Thursday, September 16, 2010

From Here to Eternity.

I don't see what the fuss is about.

Frank Sinatra won an Academy Award for Best Supporting Actor for his performance as Private Angelo Maggio in From Here to Eternity (1953). 

Sinatra's role in the film was small. Granted, Maggio was an important figure in terms of plot advancement, but he had limited screen time and not a whole lot of dialogue. This is the role for which Sinatra fought so hard, used Mob muscle, had Ava Gardner beg and plead with the studio? 

I don't get it.

Maybe the film (and Sinatra as Maggio) received such hype and acclaim because it was Sinatra's first departure from the musical comedy genre and his first foray into serious drama. Like the previous films we have screened for class, Sinatra plays a military man, but From Here to Eternity uses the military to set up the context of the lives of the characters on base and of the power structure in place. 

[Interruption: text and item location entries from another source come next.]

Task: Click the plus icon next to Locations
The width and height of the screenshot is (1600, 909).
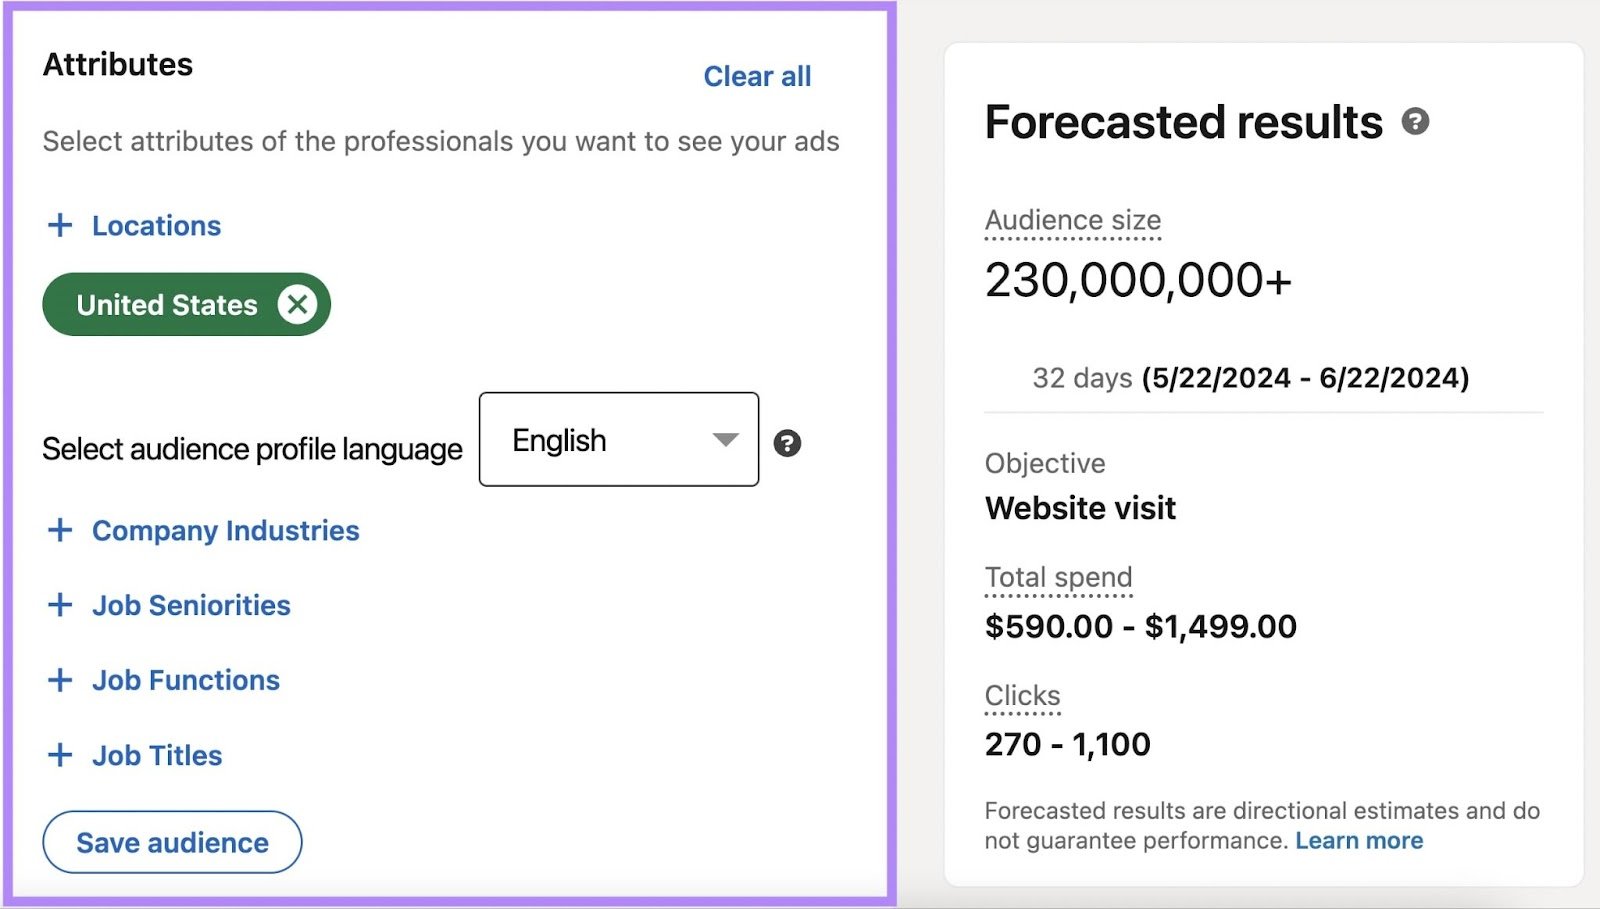Action: click(60, 225)
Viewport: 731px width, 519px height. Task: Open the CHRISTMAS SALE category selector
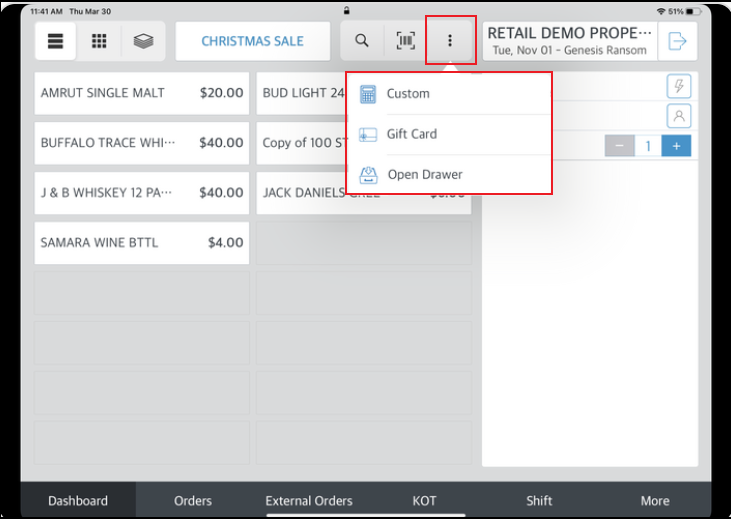click(252, 41)
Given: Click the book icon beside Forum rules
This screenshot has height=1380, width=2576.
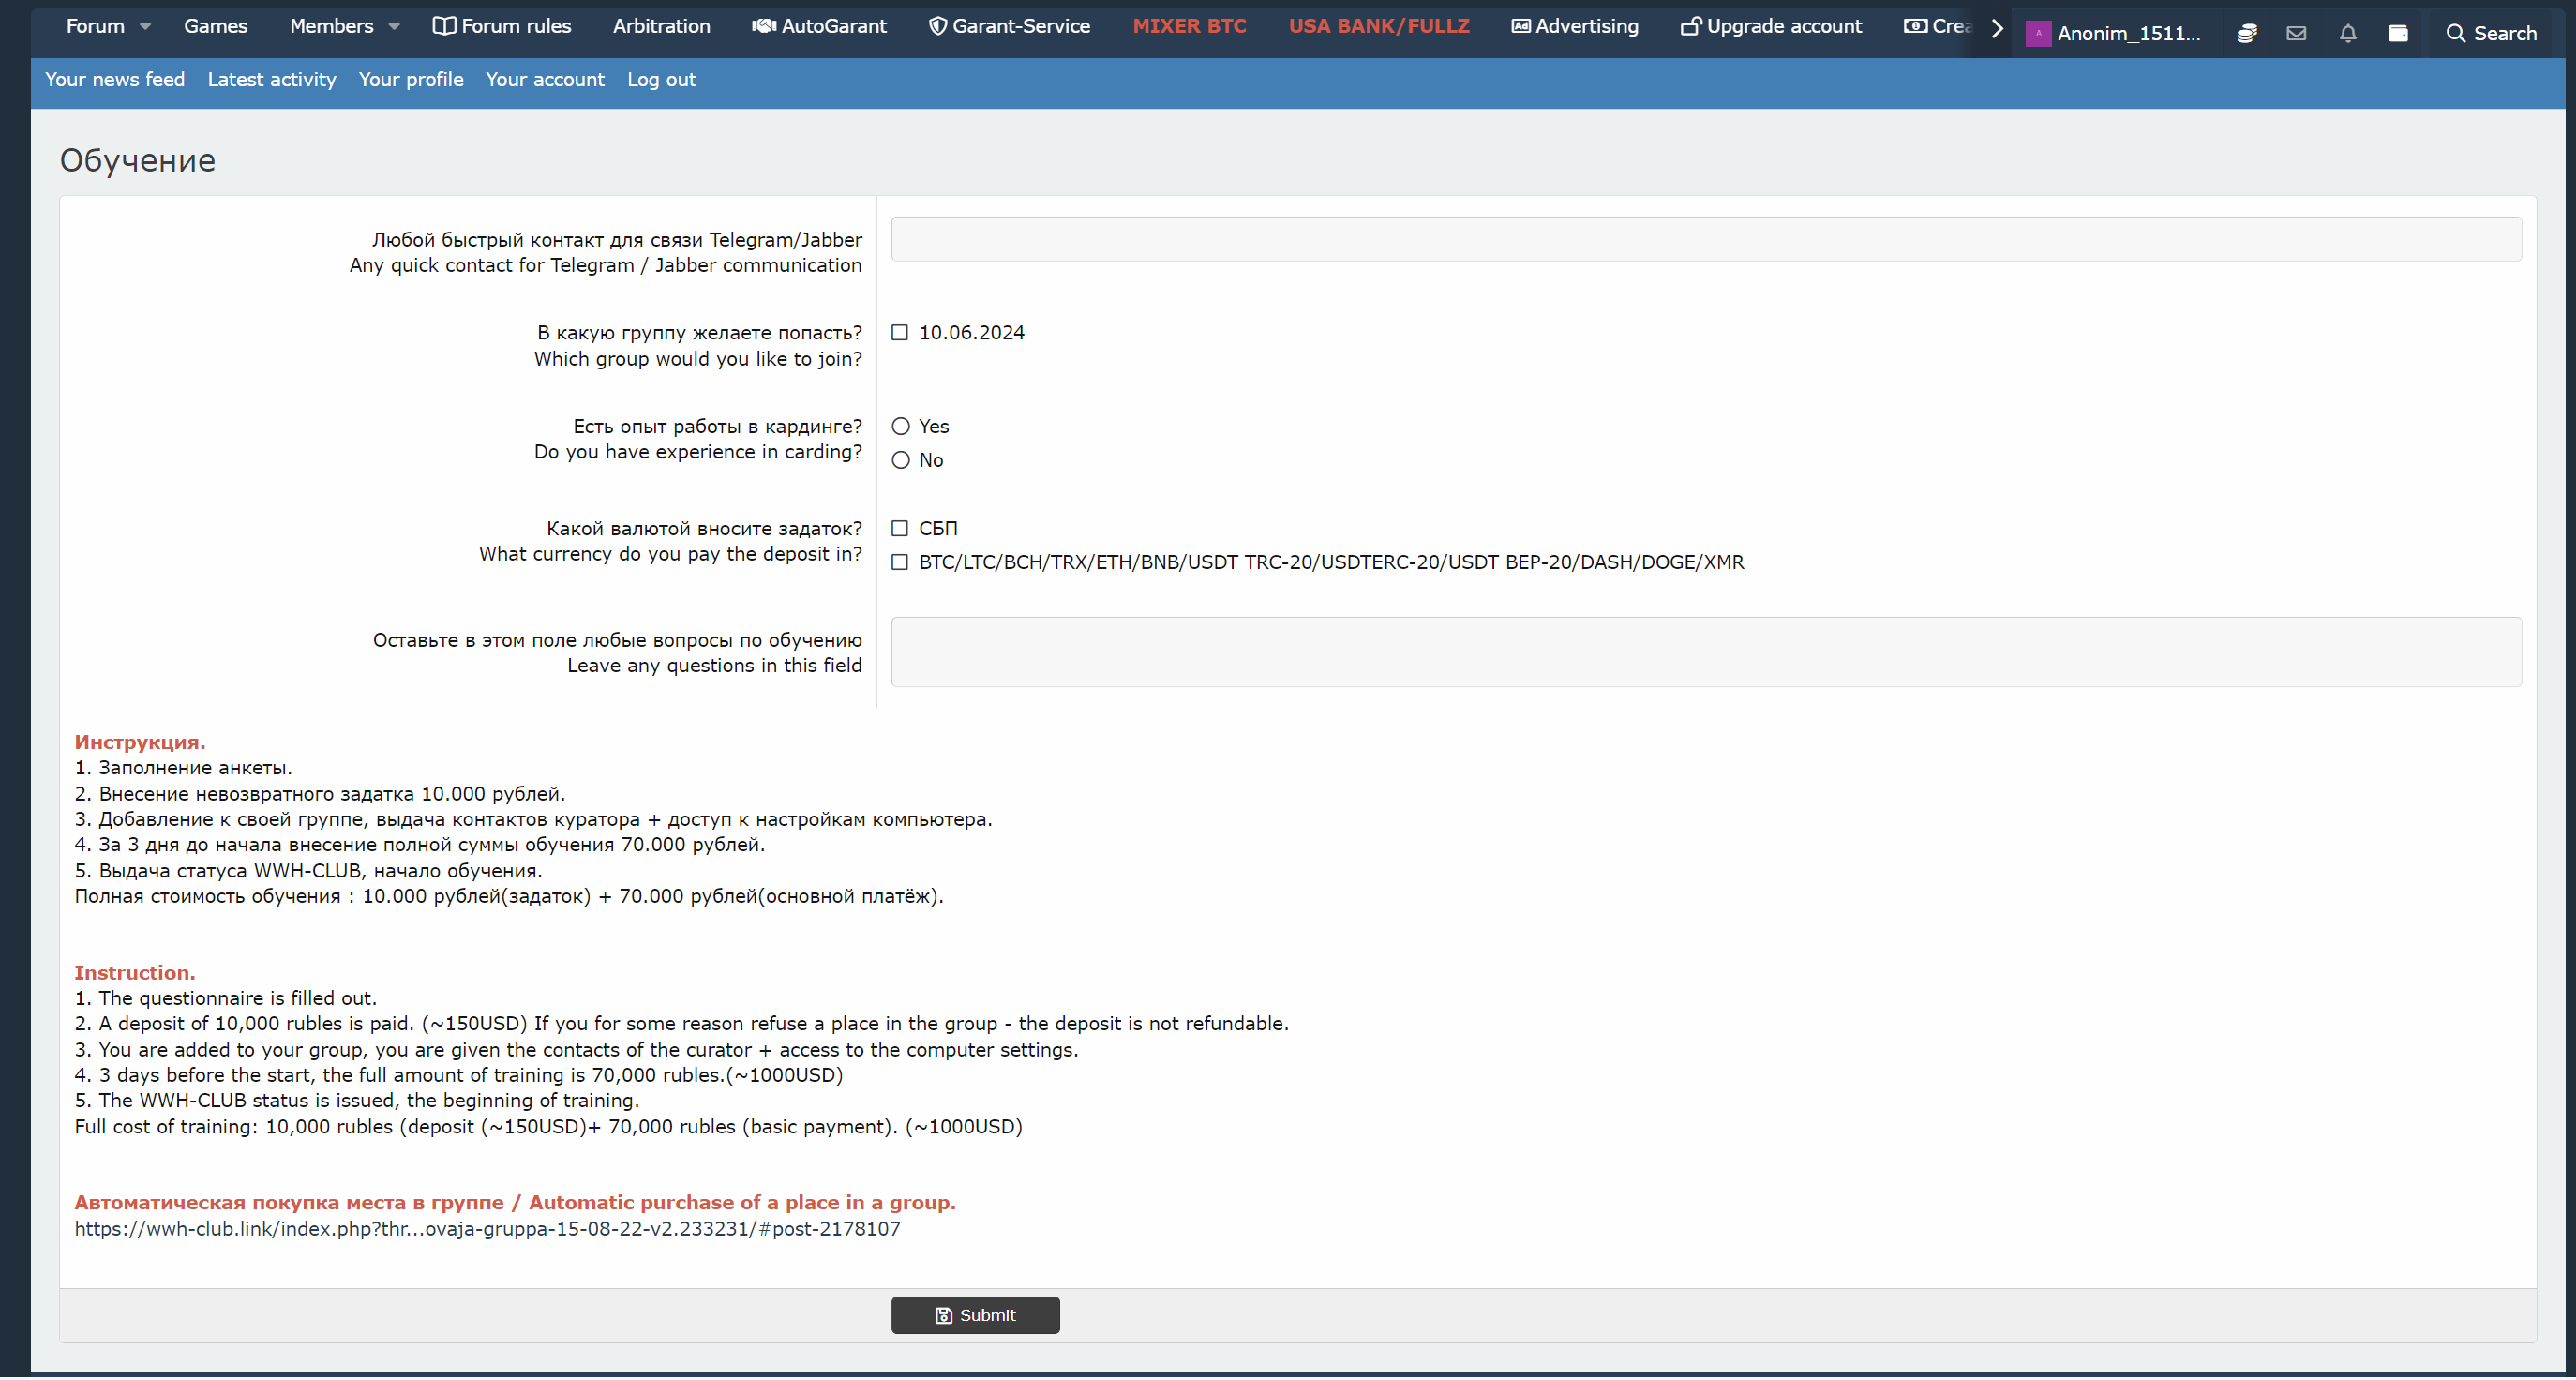Looking at the screenshot, I should pyautogui.click(x=444, y=26).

In the Maggio character, Sinatra finds an avenue to prove how tough and masculine he can be. Maggio drinks copiously, flirts freely, and fights frequently. He is court marshaled and sent to the stockade for 6 months as punishment for a barroom brawl and for insubordination. Maggio finds his way out of the stockade with a carefully planned escape, but on his way back to his friend Prewitt, Maggio falls out of the back of his escape vehicle. He has been beaten recently, and the combination of the injuries from the beatings and from the fall prove to be too much for Maggio--he dies an uncomfortable death on screen, in the arms of his friend. 

Maggio would have had no place in Anchors Aweigh, It Happened in Brooklyn, or On The Town. He is too rough around the edges, too ethnic (he is frequently referred to as a "wop" by an antagonizing character). Only shiny, happy, perky Sinatra can sing and dance with Gene Kelly.